_ACTIVITY_:
Out of all the lines below, count those with the word "agent". Give the number only.

- Opening Delimiter -

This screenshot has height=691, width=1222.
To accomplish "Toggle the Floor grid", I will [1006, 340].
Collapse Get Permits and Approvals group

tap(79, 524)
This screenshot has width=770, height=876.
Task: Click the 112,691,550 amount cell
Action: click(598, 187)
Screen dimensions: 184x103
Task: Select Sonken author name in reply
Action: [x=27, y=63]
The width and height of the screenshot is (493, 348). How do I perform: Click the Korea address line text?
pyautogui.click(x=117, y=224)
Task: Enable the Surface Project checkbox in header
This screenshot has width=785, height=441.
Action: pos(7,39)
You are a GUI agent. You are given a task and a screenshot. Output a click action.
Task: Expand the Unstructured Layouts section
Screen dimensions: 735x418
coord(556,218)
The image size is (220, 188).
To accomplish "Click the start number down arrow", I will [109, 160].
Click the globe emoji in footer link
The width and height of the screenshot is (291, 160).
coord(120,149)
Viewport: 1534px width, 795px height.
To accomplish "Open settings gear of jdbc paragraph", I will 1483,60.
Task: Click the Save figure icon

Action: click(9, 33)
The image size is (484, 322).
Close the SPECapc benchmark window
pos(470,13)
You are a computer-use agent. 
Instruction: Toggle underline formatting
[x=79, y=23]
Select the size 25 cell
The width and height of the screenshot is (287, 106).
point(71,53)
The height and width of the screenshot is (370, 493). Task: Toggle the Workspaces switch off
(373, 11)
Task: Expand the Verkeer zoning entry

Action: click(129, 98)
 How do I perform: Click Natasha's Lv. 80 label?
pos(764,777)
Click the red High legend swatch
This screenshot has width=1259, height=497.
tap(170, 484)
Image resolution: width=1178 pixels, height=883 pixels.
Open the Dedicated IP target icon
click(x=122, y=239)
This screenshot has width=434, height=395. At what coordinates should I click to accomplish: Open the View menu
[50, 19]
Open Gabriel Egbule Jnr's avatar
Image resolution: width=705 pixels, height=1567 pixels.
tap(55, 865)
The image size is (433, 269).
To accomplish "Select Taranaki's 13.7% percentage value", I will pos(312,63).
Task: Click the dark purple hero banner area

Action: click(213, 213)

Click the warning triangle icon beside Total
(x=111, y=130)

- Closing Delimiter -

_SOLUTION FOR THIS EXERCISE_:
2